Intraoperative Neurophysiological Monitoring - Surgical Procedures

Surgical Procedures

Patients benefit from neuromonitoring during certain surgical procedures, namely any surgery where there is risk to the nervous system. Most neuromonitoring is utilized by spine surgeons or neurosurgeons, but vascular, orthopedic, otolarygologists and urology surgeons have all utilized neuromonitoring as well.

The most common applications are in neurosurgery such as spinal surgery; selected brain surgeries; carotid endarterectomy; ENT procedures such as acoustic neuroma (vestibular schwanoma) resection, parotidectomy; and nerve surgery. Motor evoked potentials have also been used in surgery for TAAA (thoracic-abdominal aortic aneurysms). Intraoperative monitoring is used

• to localize neural structures, for example to locate cranial nerves during skull base surgery;
• to test function of these structures; and
• for early detection of intraoperative injury, allowing for immediate corrective measures.

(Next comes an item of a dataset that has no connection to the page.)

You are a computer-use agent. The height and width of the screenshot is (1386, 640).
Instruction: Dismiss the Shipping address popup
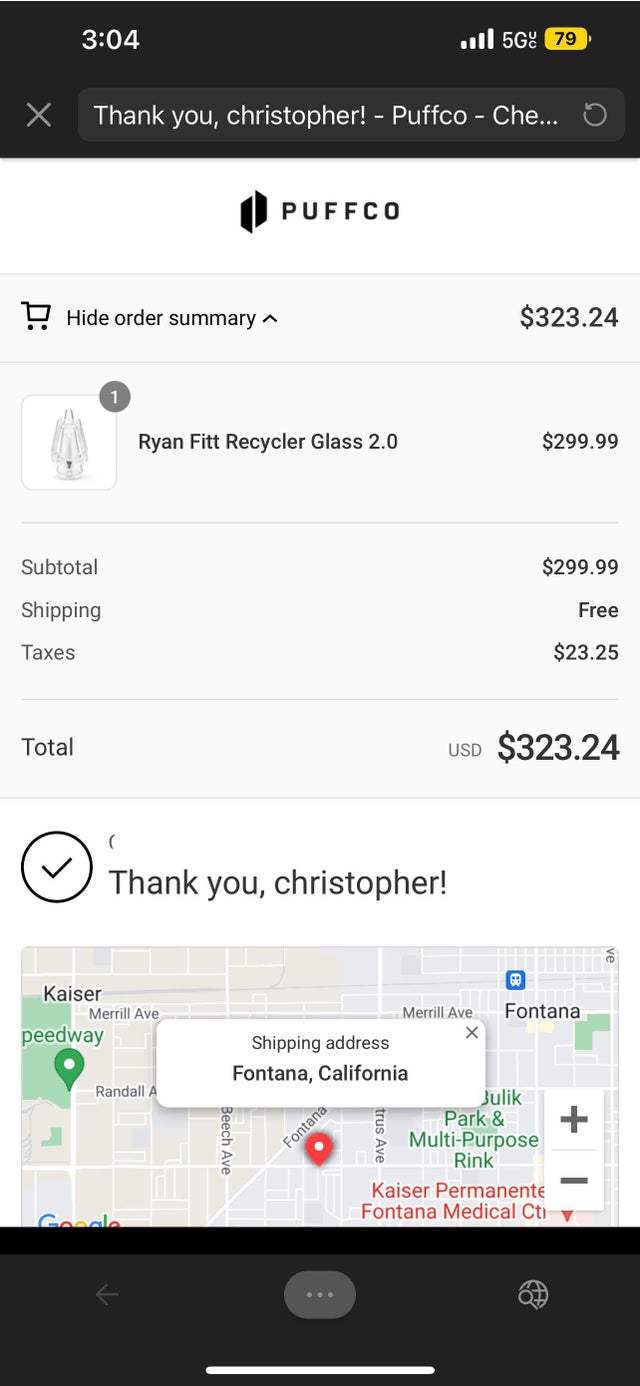472,1033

For example, during any surgery on the thoracic or cervical spinal column, there is some risk to the spinal cord. Since the 1970s, SSEP (somatosensory evoked potentials) have been used to monitor spinal cord function by stimulating a nerve distal to the surgery, and recording from the cerebral cortex or other locations rostral to the surgery. A baseline is obtained, and if there are no significant changes, the assumption is that the spinal cord has not been injured. If there is a significant change, corrective measures can be taken; for example, the hardware can be removed. More recently, transcranial electric motor evoked potentials (TCeMEP) have also been used for spinal cord monitoring. This is the reverse of SSEP; the motor cortex is stimulated transcranially, and recordings made from muscles in the limbs, or from spinal cord caudal to the surgery. This allows direct monitoring of motor tracts in the spinal cord. EEG electroencephalography is used for monitoring of cerebral function in neurovascular cases (cerebral aneurysms, carotid endarectomy) and for defining tumor margins in epilepsy surgery and some cerebral tumors.

EEG measures taken during anesthesia exhibit stereotypic changes as anesthetic depth increases. These changes include complex patterns of waves with frequency slowing accompanied by amplitude increases which typically peak when loss of consciousness occurs (loss of responses to verbal commands; loss of righting reflex). As anesthetic depth increases from light surgical levels to deep anesthesia, the EEG exhibits disrupted rhythmic waveforms, high amplitude burst suppression activity, and finally, very low amplitude isoelectric or 'flat line' activity. Various signal analysis approaches have been used to quantify these pattern changes and can provide an indication of loss of recall, loss of consciousness and anesthetic depth. Monitors have been developed using various algorithms for signal analysis and are commercially available, but none have as yet proven 100% accurate. This is a difficult problem and an active area of medical research.

EMG is used for cranial nerve monitoring in skull base cases and for nerve root monitoring and testing in spinal surgery. ABR (aka BSEP, BSER, BAEP, etc.) is used for monitoring of the acoustic nerve during acoustic neuroma and brainstem tumor resections.